_THE TASK_
Determine how many lines in the records hold "computer", then give that number by itself.

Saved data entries
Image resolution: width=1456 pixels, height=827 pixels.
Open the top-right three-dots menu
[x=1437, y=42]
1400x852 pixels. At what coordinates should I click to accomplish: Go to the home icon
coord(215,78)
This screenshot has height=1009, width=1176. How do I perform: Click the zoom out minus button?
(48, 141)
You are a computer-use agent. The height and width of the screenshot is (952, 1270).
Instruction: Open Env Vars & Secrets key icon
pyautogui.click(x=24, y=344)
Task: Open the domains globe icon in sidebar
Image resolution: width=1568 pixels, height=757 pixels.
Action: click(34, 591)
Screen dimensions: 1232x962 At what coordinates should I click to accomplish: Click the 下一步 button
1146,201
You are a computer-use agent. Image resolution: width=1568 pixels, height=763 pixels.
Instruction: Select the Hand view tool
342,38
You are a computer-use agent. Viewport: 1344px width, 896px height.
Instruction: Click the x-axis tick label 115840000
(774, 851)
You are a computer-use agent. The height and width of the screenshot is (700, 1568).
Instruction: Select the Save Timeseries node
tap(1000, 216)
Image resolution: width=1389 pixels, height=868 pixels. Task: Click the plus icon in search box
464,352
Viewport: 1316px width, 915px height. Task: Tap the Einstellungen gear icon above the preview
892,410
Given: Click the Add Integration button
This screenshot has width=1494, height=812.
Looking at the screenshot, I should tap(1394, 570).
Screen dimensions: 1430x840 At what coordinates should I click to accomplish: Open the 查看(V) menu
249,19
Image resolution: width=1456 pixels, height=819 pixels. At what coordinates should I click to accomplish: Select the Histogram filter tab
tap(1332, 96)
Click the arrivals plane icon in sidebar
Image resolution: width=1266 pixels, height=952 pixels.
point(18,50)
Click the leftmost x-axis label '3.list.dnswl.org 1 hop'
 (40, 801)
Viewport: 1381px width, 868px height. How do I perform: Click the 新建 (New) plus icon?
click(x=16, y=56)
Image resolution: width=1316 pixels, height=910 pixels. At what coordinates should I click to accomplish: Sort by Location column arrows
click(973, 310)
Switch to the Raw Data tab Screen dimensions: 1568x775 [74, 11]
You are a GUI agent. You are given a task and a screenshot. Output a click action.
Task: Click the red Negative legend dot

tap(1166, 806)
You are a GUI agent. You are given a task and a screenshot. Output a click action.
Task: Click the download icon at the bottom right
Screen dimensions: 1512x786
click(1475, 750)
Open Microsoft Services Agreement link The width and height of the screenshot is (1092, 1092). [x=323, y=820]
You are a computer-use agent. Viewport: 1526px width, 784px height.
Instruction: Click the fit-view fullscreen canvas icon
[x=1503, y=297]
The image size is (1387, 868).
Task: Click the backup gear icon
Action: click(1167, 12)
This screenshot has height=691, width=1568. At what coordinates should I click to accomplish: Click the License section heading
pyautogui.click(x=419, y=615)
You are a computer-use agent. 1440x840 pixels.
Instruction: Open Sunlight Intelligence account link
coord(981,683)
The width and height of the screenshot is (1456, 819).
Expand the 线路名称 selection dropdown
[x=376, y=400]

_RESPONSE AREA_
6